快晴のネコハーバーは日差しが強く、氷河や雪面が激しく乱反射している。
まるで世界がハレーションしているようだ。
気温は10度以上あるだろうか。
高さ50m~60m前後の氷河の末端部は、ときおり轟音とともに崩れていた。
クルーズ船からゾディアックボートに乗り換えるときは、ネコハーバーは氷河そのものに見えて、どこに上陸するのか分からないほどであった。
あまりにも巨大な氷河の中で、自身のサイズ感や遠近感がずれてしまったのだろう。
ボートで5分も移動すると、上陸ポイントが見えてきた。
背景となる氷河と比べれば、まるで薄皮一枚の陸地であるが、近づけば上陸ポイントの浜はかなり大きいと分かってきた。

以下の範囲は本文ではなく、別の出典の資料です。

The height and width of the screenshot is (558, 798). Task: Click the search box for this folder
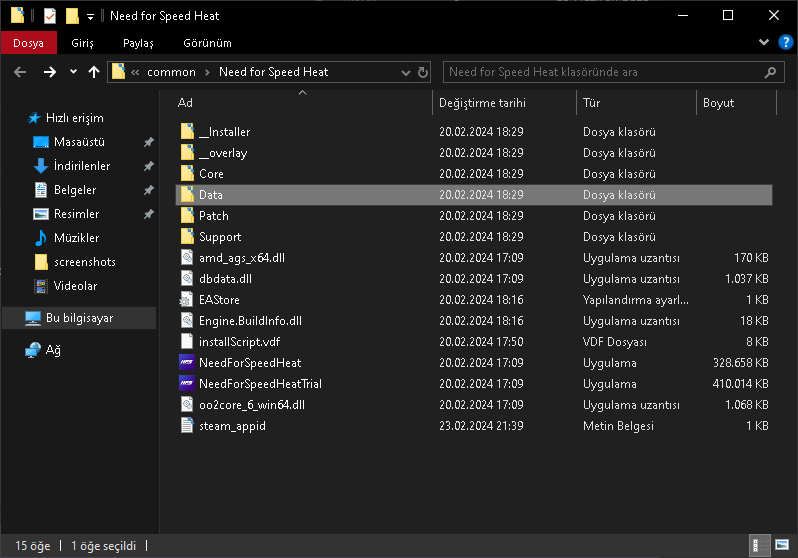[x=603, y=72]
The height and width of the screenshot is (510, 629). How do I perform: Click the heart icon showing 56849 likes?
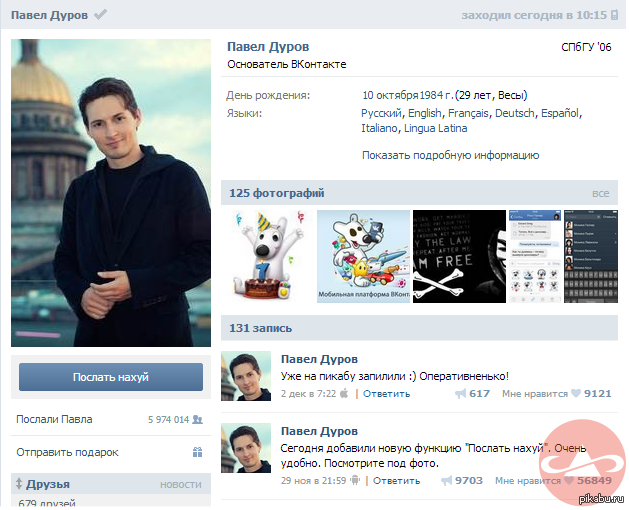tap(569, 481)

岩場にはお馴染みになりつつある「ジェンツーペンギン」が大量に営巣していた。
どこまでも青い空の下、晴天の海はどこまでも凪いでいる。
海面は鏡のようになり、氷河を反射していた。
ネコハーバーを取り囲む氷河の源流は、巨大な氷原だ。
地図を見れば、南極半島で地面が露出するのは、山と浜だけだと分かるだろう。
日本の何倍もある巨大な氷原から、数千・数万の氷河が流れ出し海に流れ込んでいる。